** Begin **

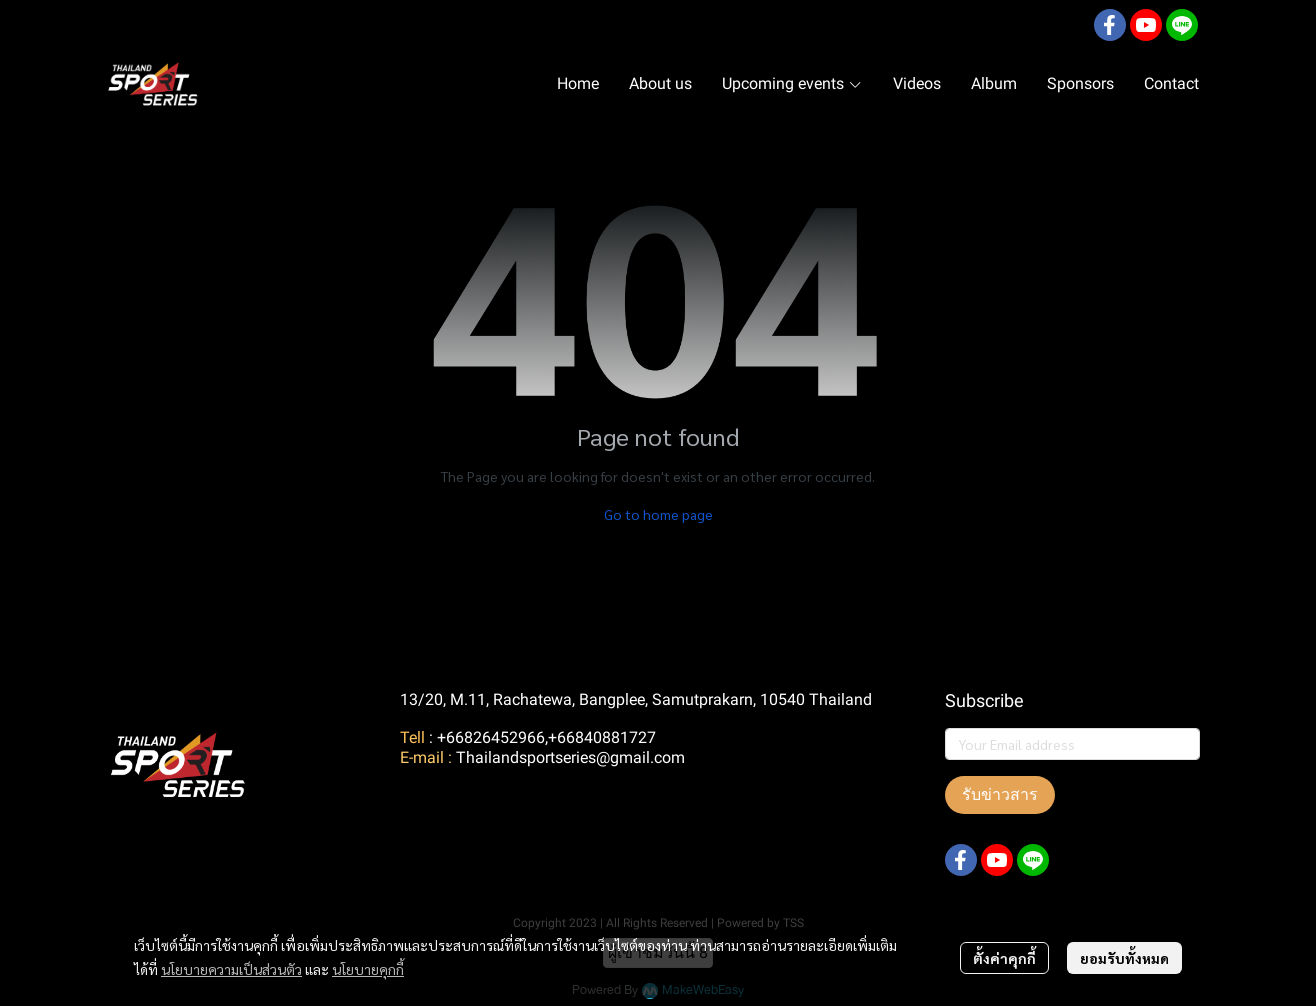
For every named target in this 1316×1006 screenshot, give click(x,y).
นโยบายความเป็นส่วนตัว (231, 969)
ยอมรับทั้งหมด (1124, 958)
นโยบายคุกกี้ (368, 969)
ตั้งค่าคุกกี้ (1004, 958)
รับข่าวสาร (1000, 794)
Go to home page (658, 514)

** End **

State how many lines in the rows above contain the string "named", matching case exactly. Reply with the number only.

1